**Task to complete**
Set down the lines below, exactly, starting at the one that contains "Where should I" and stopping at the last line, inclusive. Omit pictures.
BEGIN Exercise material
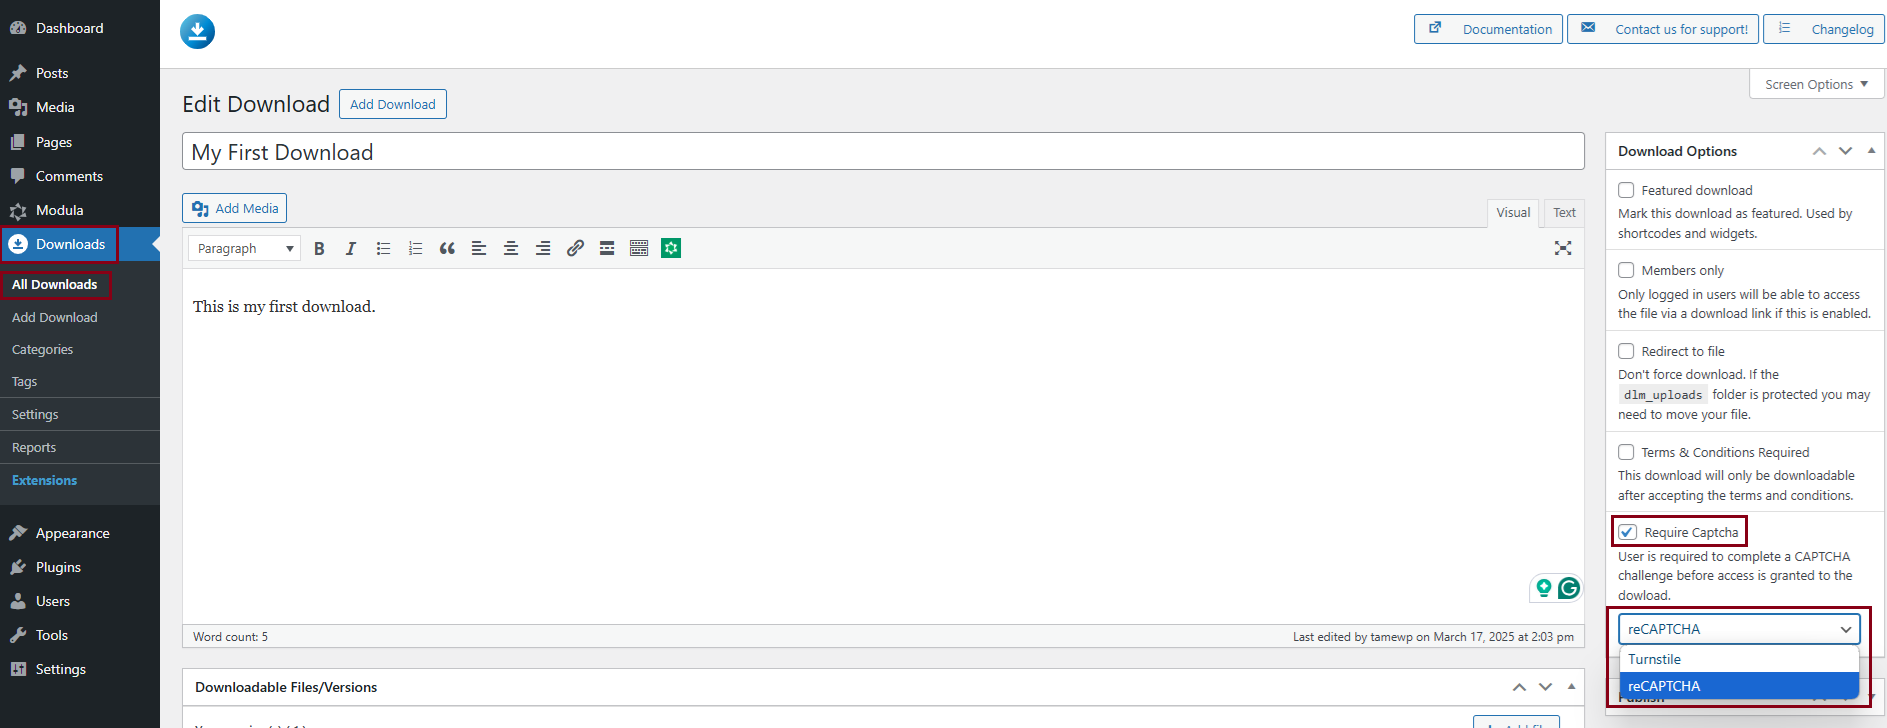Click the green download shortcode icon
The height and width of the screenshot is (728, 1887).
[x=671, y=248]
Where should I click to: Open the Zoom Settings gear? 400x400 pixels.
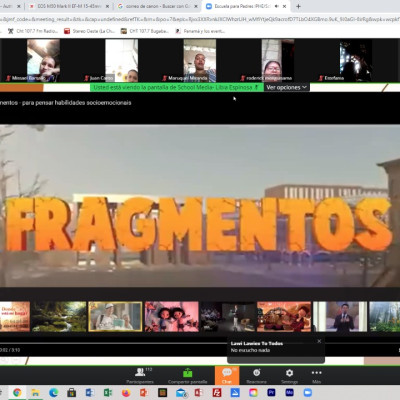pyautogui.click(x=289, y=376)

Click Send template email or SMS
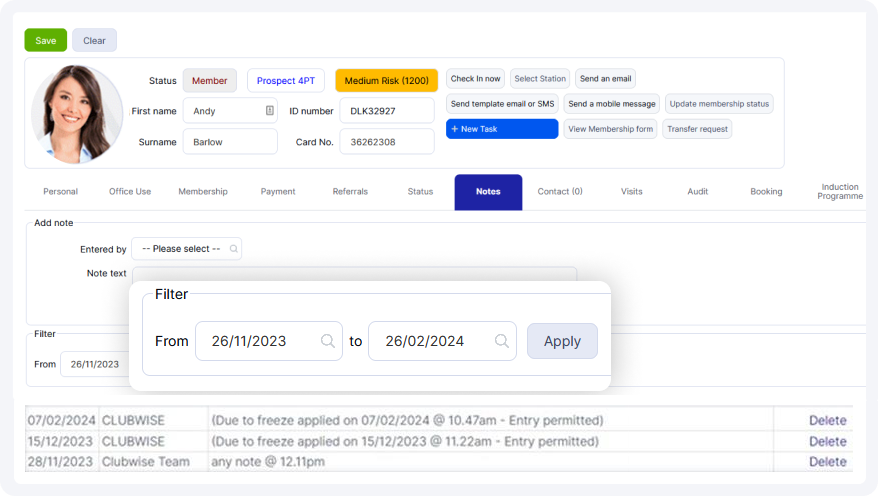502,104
END Exercise material
**Solved exercise**
Where should I click to: Open the Zoom Settings gear? 400x400 pixels.
pyautogui.click(x=289, y=376)

Click Send template email or SMS
502,104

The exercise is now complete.